● Data for analysis
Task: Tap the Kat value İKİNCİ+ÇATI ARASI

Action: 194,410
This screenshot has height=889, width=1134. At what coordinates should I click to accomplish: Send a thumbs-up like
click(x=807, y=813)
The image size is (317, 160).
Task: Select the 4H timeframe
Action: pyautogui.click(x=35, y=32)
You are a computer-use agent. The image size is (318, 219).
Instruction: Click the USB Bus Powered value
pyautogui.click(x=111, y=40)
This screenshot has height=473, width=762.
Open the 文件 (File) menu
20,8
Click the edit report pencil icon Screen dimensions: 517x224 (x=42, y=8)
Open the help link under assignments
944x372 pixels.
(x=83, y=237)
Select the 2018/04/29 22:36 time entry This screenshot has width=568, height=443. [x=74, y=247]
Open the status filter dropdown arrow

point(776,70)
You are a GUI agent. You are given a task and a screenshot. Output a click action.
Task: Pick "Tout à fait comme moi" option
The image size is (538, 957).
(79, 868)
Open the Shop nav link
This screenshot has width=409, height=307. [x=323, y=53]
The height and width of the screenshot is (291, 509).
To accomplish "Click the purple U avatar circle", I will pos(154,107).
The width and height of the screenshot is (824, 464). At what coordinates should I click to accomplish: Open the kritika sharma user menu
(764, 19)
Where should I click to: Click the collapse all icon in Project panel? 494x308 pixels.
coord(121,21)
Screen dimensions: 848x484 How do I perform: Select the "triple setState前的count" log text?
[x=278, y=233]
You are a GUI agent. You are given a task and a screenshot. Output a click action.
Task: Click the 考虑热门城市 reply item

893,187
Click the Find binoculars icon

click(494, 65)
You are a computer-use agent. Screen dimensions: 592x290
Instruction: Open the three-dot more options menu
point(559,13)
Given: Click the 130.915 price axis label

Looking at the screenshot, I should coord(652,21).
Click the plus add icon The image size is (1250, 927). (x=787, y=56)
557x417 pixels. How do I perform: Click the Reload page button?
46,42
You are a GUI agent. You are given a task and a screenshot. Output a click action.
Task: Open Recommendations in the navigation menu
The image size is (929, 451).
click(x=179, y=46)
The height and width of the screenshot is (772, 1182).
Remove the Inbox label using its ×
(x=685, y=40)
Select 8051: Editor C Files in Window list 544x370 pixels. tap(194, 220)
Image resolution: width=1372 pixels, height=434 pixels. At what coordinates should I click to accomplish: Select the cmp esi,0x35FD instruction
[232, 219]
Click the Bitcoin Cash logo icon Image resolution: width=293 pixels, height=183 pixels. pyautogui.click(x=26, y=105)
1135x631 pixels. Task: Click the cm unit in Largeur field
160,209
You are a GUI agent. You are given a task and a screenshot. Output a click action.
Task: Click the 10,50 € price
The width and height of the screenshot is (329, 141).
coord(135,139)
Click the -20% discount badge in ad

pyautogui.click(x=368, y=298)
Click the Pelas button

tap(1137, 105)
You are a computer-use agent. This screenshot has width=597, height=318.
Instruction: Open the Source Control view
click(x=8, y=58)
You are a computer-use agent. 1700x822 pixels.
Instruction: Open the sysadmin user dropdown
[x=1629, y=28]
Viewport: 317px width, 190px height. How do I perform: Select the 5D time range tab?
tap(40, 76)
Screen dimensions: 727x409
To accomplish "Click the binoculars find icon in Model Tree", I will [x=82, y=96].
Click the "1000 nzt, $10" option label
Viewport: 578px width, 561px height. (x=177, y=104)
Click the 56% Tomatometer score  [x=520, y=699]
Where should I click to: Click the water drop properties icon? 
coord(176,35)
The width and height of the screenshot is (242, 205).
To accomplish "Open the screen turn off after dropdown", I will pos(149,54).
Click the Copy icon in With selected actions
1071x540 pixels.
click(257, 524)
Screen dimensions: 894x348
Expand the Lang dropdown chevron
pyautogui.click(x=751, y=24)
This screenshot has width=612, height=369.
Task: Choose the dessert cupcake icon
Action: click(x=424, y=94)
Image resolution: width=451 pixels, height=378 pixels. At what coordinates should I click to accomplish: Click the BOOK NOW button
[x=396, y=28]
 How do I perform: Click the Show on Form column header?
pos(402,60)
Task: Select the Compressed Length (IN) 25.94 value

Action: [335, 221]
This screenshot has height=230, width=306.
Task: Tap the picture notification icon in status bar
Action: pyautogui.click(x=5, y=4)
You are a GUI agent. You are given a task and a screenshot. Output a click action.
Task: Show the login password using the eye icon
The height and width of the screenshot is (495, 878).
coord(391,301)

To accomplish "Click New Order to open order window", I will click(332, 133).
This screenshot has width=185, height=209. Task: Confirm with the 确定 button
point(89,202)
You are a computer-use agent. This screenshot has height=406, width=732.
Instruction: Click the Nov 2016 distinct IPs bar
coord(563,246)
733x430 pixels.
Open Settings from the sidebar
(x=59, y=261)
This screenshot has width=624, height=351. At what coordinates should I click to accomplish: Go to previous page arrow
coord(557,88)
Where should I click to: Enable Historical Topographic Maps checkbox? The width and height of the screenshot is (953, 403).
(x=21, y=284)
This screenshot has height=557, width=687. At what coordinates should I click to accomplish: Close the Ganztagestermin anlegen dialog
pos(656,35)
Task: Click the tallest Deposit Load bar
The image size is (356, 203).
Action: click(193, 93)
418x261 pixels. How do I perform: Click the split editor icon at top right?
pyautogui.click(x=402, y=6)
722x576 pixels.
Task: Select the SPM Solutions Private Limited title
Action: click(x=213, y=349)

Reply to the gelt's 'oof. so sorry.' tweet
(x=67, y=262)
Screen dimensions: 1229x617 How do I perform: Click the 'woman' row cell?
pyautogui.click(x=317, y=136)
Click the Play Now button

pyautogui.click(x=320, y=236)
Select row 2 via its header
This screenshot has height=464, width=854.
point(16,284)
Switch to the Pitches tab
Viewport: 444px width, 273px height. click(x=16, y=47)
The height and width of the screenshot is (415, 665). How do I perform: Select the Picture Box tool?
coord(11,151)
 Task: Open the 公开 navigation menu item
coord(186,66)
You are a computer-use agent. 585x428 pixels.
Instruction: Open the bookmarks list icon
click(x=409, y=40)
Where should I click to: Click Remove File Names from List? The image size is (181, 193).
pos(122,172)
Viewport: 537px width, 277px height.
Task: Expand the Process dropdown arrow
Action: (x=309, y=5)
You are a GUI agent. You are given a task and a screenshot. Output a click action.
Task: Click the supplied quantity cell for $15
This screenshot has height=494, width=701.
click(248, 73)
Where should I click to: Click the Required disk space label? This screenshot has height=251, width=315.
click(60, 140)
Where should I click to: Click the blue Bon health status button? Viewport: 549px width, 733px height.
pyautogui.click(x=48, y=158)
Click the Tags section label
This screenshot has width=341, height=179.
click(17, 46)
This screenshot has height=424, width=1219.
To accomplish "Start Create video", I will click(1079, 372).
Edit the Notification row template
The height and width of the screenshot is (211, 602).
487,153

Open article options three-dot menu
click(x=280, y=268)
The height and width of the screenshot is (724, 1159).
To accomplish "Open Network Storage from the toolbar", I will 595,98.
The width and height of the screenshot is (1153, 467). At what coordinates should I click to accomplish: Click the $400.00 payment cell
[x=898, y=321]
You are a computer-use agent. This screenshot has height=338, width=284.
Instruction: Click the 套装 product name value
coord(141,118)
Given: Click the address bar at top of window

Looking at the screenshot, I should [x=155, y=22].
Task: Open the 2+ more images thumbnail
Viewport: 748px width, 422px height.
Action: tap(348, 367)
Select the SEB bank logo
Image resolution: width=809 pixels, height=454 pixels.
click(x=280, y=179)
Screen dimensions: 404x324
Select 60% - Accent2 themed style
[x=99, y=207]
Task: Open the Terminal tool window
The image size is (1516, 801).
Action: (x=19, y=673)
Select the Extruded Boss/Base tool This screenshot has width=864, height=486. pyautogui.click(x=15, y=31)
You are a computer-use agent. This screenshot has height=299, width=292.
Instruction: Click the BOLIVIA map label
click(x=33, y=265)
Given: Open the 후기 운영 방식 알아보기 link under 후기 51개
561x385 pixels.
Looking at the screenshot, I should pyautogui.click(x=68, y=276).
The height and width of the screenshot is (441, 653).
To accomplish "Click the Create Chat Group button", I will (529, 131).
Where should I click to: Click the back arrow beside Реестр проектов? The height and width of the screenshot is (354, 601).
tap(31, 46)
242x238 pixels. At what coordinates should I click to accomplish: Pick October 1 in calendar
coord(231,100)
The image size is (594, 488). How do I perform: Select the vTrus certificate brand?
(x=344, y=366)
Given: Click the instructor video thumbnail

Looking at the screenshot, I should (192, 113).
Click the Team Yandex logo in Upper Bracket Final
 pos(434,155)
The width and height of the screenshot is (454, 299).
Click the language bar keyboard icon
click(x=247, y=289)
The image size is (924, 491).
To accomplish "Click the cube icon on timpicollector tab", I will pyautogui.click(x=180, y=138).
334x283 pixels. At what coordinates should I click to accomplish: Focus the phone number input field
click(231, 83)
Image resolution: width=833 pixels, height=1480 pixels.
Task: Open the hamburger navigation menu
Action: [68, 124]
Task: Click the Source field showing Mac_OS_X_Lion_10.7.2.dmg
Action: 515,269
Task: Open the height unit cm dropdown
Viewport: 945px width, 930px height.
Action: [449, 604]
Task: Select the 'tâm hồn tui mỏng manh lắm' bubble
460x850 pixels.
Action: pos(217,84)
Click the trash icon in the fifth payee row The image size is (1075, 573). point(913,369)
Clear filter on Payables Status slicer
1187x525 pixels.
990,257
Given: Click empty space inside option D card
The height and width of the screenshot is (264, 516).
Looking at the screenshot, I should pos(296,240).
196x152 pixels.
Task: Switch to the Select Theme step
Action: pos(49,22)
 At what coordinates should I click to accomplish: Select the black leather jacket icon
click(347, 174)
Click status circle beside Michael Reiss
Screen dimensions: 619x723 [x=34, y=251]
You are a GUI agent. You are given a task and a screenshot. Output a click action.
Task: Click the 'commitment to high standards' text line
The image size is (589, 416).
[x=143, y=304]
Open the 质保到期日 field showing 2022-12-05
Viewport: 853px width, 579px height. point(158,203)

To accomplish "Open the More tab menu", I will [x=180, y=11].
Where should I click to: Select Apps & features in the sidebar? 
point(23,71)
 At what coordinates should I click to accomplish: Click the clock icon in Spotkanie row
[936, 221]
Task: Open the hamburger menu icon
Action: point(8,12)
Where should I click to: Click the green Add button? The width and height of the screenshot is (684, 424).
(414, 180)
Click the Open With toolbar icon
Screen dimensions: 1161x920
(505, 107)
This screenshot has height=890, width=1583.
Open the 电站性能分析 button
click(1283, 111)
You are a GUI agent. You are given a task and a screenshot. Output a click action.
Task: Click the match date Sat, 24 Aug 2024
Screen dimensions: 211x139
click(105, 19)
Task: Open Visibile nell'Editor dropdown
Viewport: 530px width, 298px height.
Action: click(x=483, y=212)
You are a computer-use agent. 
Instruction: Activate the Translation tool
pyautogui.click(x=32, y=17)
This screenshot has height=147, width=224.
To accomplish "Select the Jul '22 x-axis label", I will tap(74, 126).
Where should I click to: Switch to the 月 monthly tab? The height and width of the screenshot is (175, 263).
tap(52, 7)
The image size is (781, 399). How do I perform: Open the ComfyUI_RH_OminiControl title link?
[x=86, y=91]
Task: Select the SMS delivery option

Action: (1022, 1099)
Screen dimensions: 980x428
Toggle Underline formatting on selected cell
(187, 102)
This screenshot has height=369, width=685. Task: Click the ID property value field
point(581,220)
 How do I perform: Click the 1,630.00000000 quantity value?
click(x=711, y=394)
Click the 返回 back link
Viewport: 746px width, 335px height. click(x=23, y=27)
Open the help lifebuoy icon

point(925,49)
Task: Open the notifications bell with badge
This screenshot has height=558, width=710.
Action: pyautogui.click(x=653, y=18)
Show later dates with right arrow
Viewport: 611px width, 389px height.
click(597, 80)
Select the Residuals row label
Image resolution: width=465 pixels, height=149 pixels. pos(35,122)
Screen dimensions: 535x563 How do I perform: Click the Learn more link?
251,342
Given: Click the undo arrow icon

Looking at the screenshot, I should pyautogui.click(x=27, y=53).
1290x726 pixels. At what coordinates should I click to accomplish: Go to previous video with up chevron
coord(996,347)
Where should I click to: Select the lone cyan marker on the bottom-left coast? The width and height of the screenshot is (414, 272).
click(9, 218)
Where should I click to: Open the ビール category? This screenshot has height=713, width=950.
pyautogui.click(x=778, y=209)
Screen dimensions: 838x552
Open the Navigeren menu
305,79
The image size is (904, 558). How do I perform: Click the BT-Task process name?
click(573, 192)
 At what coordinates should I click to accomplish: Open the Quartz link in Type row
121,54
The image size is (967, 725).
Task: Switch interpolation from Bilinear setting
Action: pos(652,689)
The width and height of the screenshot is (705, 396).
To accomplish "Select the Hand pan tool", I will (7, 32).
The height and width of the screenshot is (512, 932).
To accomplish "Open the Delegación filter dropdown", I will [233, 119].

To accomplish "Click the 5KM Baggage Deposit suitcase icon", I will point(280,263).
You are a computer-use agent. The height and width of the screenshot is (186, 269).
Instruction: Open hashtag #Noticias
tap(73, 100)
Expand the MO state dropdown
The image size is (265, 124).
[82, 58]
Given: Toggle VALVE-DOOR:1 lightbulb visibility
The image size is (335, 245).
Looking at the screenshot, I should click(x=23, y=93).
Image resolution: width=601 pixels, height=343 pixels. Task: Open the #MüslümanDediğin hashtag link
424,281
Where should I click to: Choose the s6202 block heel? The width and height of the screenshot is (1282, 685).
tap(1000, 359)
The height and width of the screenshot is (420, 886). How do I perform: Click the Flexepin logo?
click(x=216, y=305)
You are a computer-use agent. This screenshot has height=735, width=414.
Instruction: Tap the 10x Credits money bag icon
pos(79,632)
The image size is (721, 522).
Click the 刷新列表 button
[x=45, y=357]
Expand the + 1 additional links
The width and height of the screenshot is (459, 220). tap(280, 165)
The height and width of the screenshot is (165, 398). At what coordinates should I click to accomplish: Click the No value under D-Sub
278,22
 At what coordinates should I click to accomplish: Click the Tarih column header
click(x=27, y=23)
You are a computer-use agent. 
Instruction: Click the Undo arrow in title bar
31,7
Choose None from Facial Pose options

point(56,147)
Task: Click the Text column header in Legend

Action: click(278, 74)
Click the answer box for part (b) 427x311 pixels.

● Task statement
In the data above, find the line with "418x261 pixels. How" and the line with "Edit the Notification row template". Retype both, plus every line between them, exactly.

● Response to the exercise
418x261 pixels. How do I perform: Click the split editor icon at top right?
pyautogui.click(x=402, y=6)
722x576 pixels.
Task: Select the SPM Solutions Private Limited title
Action: click(x=213, y=349)

Reply to the gelt's 'oof. so sorry.' tweet
(x=67, y=262)
Screen dimensions: 1229x617 How do I perform: Click the 'woman' row cell?
pyautogui.click(x=317, y=136)
Click the Play Now button

pyautogui.click(x=320, y=236)
Select row 2 via its header
This screenshot has height=464, width=854.
point(16,284)
Switch to the Pitches tab
Viewport: 444px width, 273px height. click(x=16, y=47)
The height and width of the screenshot is (415, 665). How do I perform: Select the Picture Box tool?
coord(11,151)
 Task: Open the 公开 navigation menu item
coord(186,66)
You are a computer-use agent. 585x428 pixels.
Instruction: Open the bookmarks list icon
click(x=409, y=40)
Where should I click to: Click Remove File Names from List? The image size is (181, 193).
pos(122,172)
Viewport: 537px width, 277px height.
Task: Expand the Process dropdown arrow
Action: (x=309, y=5)
You are a GUI agent. You are given a task and a screenshot. Output a click action.
Task: Click the supplied quantity cell for $15
This screenshot has height=494, width=701.
click(248, 73)
Where should I click to: Click the Required disk space label? This screenshot has height=251, width=315.
click(60, 140)
Where should I click to: Click the blue Bon health status button? Viewport: 549px width, 733px height.
pyautogui.click(x=48, y=158)
Click the Tags section label
This screenshot has width=341, height=179.
click(17, 46)
This screenshot has height=424, width=1219.
To accomplish "Start Create video", I will click(1079, 372).
Edit the Notification row template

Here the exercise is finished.